Il n’existe pas de solution simple pour sortir de l’ornière. L’Union européenne, suivant l’exemple des États-Unis, a relevé les droits de douane sur les voitures importées de Chine. Cependant, des dirigeants comme Carlos Tavares, PDG de Stellantis, et Oliver Zipse, son homologue de BMW, affirment que ce protectionnisme ne fera qu’augmenter les coûts pour les consommateurs et précipiter la fermeture d’usines en Europe.
« Nous n’avons pas besoin de protection », a déclaré Zipse lors du Salon de l’Automobile de Paris. Selon lui, les constructeurs européens ne devraient « pas trop s’inquiéter » de la concurrence chinoise. Cependant, ils demandent aux autorités d’accélérer le déploiement de bornes de recharge et d’incitations financières pour les véhicules électriques, bien que cela n’ait que peu d’impact la baisse des exportations hors d’Europe.
Carlos Tavares pose une question simple aux constructeurs européens et aux décideurs politiques : « Voulez-vous vous battre ou non ? » Ceux qui choisissent de ne pas participer, prévient-il, « disparaîtront ».
De 64 à 37 %
Les problèmes des constructeurs européens ont commencé sur leur propre marché. Les ventes de voitures en Europe n’ont toujours pas rebondi après la pandémie et la hausse des taux d’intérêt freine la demande. A cela s’ajoute la transition verte. Produire des véhicules électriques reste coûteux en Europe, surtout en raison des prix élevés des batteries. Les consommateurs veulent des VE moins chers et davantage de bornes de recharge. Beaucoup repoussent leur achat en attendant ces évolutions. D’autant plus que les nouvelles normes d’émissions de l’UE accélèrent dès l’année prochaine la transition vers des véhicules plus propres.
La Chine pose aussi problème aux constructeurs européens d’une autre manière. Des marques chinoises comme BYD, Nio, SAIC, Great Wall et Chery produisent des véhicules électriques de pointe avec des coûts 30 % inférieurs à ceux de leurs homologues européens, selon Tavares. L’essor des marques locales a entraîné un recul des ventes de voitures européennes, américaines et japonaises en Chine, une des plus grandes et lucratives parts de marché pour des marques comme Volkswagen, Mercedes-Benz et BMW. Au cours des huit premiers mois de 2024, la part de marché des marques étrangères en Chine a atteint un creux record de 37 %, contre 64 % en 2020, d’après le cabinet chinois Automobility.
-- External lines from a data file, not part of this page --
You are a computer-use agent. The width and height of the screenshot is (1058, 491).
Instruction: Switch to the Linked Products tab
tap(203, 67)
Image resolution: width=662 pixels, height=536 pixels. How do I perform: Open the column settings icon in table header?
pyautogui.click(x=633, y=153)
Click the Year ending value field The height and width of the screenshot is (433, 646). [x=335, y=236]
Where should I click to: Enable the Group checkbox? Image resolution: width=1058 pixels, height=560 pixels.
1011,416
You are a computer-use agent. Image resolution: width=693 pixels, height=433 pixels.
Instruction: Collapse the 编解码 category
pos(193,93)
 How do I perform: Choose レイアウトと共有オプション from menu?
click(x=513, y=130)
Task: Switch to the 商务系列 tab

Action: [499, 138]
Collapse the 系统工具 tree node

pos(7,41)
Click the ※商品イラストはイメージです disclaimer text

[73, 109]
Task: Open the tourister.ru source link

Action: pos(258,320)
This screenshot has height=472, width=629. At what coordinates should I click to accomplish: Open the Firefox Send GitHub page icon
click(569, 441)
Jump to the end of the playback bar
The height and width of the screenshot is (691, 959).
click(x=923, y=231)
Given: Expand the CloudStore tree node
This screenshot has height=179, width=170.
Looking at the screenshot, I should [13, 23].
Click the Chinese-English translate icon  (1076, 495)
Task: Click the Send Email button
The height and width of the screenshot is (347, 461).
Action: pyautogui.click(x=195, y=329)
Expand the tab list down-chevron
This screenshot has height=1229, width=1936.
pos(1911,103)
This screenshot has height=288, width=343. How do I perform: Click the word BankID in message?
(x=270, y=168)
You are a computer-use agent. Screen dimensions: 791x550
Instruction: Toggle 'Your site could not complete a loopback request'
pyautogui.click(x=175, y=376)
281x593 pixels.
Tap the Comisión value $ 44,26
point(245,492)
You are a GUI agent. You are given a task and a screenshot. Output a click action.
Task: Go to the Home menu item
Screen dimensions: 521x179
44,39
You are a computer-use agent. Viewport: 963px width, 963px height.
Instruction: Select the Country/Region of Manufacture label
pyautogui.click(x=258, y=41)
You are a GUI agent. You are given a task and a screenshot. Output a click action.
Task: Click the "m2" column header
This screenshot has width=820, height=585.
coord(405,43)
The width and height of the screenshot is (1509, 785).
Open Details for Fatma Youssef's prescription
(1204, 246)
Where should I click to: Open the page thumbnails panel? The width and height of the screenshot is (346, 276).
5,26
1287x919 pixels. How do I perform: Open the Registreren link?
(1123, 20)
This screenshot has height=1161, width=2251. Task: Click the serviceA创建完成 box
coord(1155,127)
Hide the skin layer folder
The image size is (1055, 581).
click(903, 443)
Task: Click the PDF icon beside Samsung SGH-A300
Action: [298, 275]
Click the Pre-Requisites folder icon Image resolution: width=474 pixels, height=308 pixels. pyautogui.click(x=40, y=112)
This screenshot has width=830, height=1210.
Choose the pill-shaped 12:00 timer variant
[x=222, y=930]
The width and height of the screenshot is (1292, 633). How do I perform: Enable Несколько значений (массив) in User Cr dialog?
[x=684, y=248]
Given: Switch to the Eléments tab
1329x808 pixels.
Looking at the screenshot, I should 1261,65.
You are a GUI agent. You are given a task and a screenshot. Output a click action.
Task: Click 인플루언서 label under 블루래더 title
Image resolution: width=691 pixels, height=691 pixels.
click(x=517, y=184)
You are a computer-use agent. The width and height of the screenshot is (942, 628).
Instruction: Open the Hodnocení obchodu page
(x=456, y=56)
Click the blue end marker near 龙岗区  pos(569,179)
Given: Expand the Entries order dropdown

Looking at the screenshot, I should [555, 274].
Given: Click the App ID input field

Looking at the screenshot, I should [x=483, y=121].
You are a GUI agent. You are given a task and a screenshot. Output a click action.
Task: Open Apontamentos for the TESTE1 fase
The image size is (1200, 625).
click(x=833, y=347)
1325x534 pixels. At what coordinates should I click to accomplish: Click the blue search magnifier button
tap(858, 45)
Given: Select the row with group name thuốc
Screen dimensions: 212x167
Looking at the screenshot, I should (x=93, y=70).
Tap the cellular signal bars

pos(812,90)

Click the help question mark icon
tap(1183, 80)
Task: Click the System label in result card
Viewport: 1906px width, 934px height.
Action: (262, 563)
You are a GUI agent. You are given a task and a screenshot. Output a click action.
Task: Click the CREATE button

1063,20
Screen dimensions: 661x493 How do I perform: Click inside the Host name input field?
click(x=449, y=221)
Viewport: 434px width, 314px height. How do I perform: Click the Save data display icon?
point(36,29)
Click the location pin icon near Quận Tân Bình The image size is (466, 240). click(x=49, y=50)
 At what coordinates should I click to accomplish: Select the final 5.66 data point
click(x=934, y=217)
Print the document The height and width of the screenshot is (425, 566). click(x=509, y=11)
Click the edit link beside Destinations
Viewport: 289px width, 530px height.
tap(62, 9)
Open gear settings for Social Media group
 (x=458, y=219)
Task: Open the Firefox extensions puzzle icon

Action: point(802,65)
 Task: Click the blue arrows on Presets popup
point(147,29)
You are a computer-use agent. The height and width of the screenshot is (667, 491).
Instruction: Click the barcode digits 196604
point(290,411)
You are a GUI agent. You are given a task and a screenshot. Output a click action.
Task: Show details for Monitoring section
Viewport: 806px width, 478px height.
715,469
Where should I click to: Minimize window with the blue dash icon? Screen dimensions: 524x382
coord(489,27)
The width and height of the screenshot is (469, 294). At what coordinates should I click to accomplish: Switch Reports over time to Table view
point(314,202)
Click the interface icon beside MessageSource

Si les constructeurs chinois choisissent d’installer des usines en Europe pour éviter les droits de douane, comme leurs homologues japonais l’ont fait dans les années 80 et 90, la surcapacité de production européenne augmentera. Les nouveaux venus pourraient également préférer des sites à faible coût en Europe de l’Est, surtout dans des pays comme la Hongrie, où le gouvernement est relativement favorable à la Chine. Cela intensifierait la pression sur les fabricants dans les pays où les coûts sont élevés et réduirait l’efficacité des droits de douane pour les constructeurs allemands et français.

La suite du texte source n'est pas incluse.